I love travel – the experience of seeing different cultures close up.   Over the years I’ve taken photographs as far afield as Mumbai and New York – for travel company brochures and newspaper articles, and also to record my exposure to the different, the unusual and sometimes the downright bizarre.

I’m also fascinated by history – if we don’t have some idea of how people lived in the last century, or the century before that, then it’s very hard to make sense of what’s going on in the world at present.   Trieste was the main port of Austria-Hungary, an access to the Adriatic for that landlocked empire in central Europe.  Austria-Hungary, whose attack on Serbia started the First World War which brought the modern world into being.  Archduke Franz Ferdinand’s body was brought back from Sarajevo by warship after his assassination and landed just along the Trieste waterfront from this picture.

But I’m interested in architecture too.  Empress Maria Theresa ordered the excavation of the Canal in the eighteenth century, and she encouraged the development of the imposing buildings and squares which surround it.   I’ve worked as a civil engineer (a long time ago) so I understand how buildings are designed, and I’ve photographed many sites: new and classic, urban and rural.

How the sunlight moves across a building is a critical factor in its design, of course, CanalWeb2and as a photographer I’m constantly aware of the interaction of light and form.   I’m not a ‘fine artist’, so most of my photographs are taken to communicate some quality of a product or service that my client is trying to promote.   I use light to bring out the mass, or texture, or shape of an object, or to locate it in its surroundings to the best advantage.   That might entail setting up complex lighting in a studio, or it might mean waiting six hours for the fifteen minute period when the shadows over the canal are just right – luckily they do very good coffee in Trieste.

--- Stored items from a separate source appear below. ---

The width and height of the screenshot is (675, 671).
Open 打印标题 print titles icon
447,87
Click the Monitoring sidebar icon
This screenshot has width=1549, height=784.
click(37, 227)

The basic principles of lighting are universal, so I’ve been able to use them in my work as a lighting designer with a number of fringe theatre companies.  I’ve won awards for that activity, and using photography I’ve been able to record the productions for press and publicity material as well as the theatres’ own archives.

I’ll come clean – I’m actually interested in most things, and I try to bring that enthusiasm, that sense of wonder, to the work I do for my clients and associates.  I studied sciences at school, and I understand enough astronomy to be have been able to record the Transit of Venus, a very rare event.  But I also love literature, and one reason for visiting Trieste was because James Joyce wrote much of ‘Ulysses’ while living in the city and teaching English.

Oh – and I got engaged there . . .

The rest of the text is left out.